Ziel - Gib die Passage aus dem Artikel über die Neue Jüdische Kammerphilharmonie wortgetreu wieder, die mit „Seit 2002 lebt“ beginnt und bis einschließlich „in die Lausitz.“ reicht.

Dokumenttext -
Die Neue Jüdische Kammerphilharmonie in Dresden spielt vergessene jüdische Komponisten 

Juli 3, 2014 – 5 Tammuz 5774
Die Musik nach Hause bringen

Die Gründung der Neuen Jüdischen Kammerphilharmonie
(NJK) in Dresden im Jahr 2007
ist untrennbar mit dem Namen Michael Hurshell
verbunden. Der amerikanische Dirigent,
Pädagoge und Musikwissenschaftler studierte
in seiner Heimat Klavier und Komposition, ehe
er 1982 in Wien ein Dirigentenstudium aufnahm.
Seit 2002 lebt und arbeitet er in Dresden,
wo er an der Hochschule für Musik «Carl Maria
von Weber» Dirigieren lehrt. Zudem hält
er regelmäßig an der Technischen Universität
Dresden Seminare, zum Beispiel «Emigranten
im Klangrausch» – ein Kurs, der sich mit
der Musik emigrierter jüdischer Komponisten
in den USA beschäftigt. 2004 erhielt Hurshell
eine Einladung als Dirigent zum damaligen
Musikfestival «Dreiklang» in die Lausitz.
«Gewünscht wurde ein „leichtes Programm“.
Dennoch sollte es etwas Besonderes sein»,
erinnert sich Michael Hurshell. Mit der Slowakischen
Staatsphilharmonie aus Bratislava
spielte er Filmmusik unter anderem von Franz
Waxman, einem Dresdner, sowie von Miklos
Rózsa, der in Leipzig studierte. «Im Gespräch
mit dem Publikum merkte ich, dass sowohl diese
Filmmusik als auch die Komponisten hierzulande
unbekannt waren, obwohl viele der geflohenen
Komponisten doch aus dieser Region
stammten», so der Musikwissenschaftler.

Angezeigte Daten -
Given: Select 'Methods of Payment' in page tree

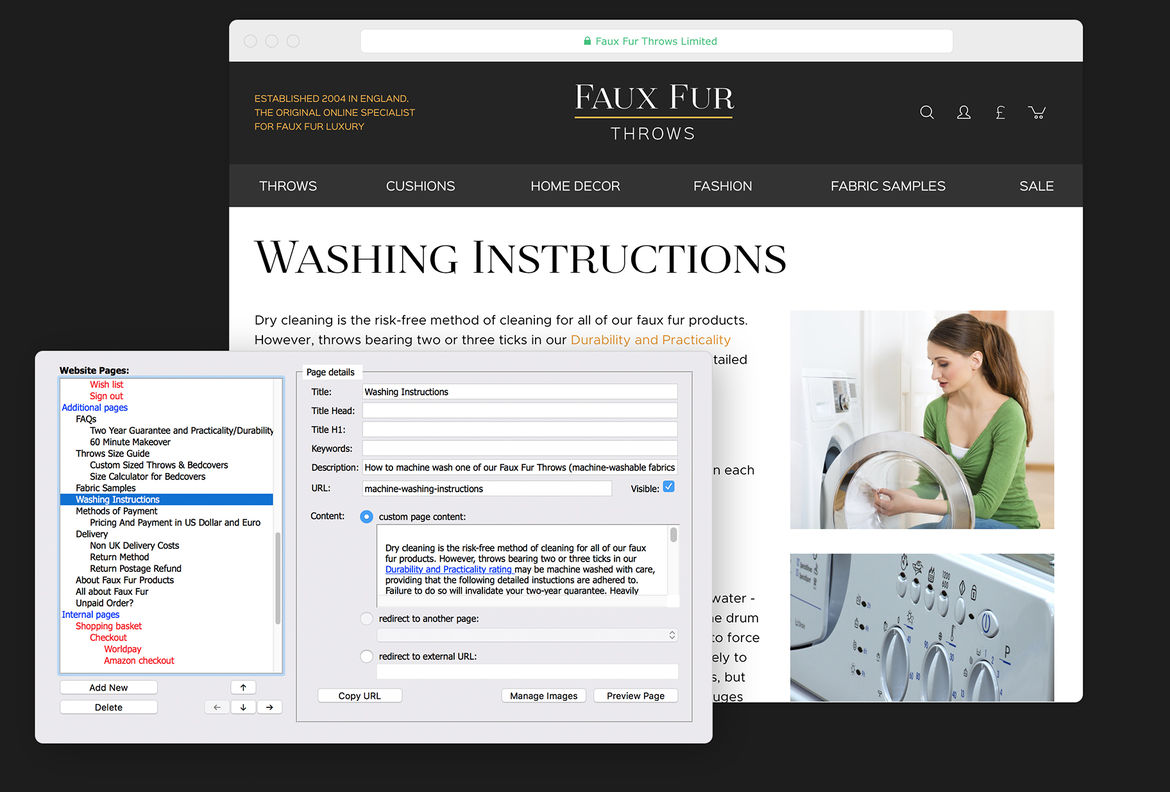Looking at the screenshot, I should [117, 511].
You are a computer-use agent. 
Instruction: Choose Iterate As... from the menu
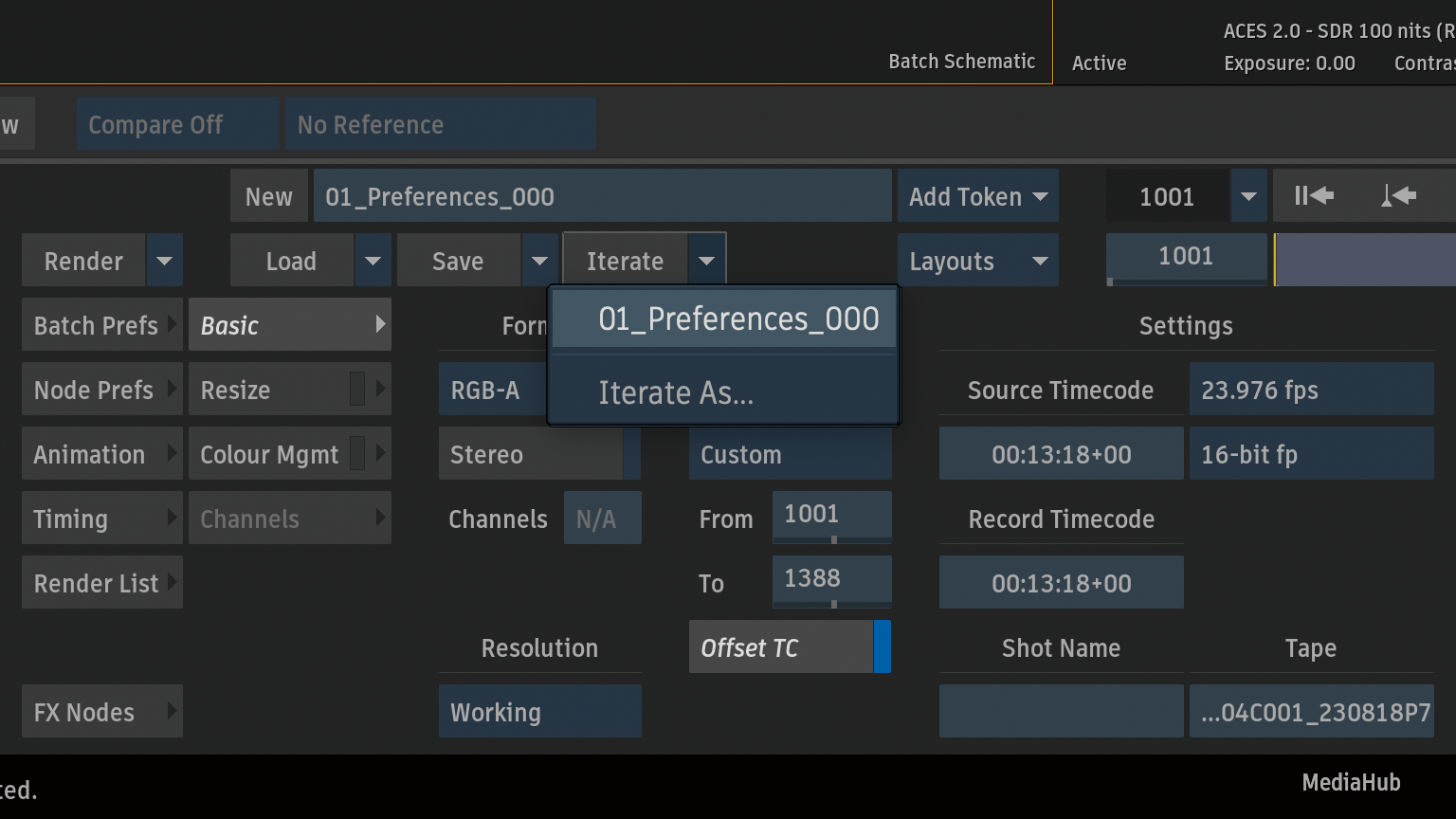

Erwartete Antwort -
Seit 2002 lebt und arbeitet er in Dresden,
wo er an der Hochschule für Musik «Carl Maria
von Weber» Dirigieren lehrt. Zudem hält
er regelmäßig an der Technischen Universität
Dresden Seminare, zum Beispiel «Emigranten
im Klangrausch» – ein Kurs, der sich mit
der Musik emigrierter jüdischer Komponisten
in den USA beschäftigt. 2004 erhielt Hurshell
eine Einladung als Dirigent zum damaligen
Musikfestival «Dreiklang» in die Lausitz.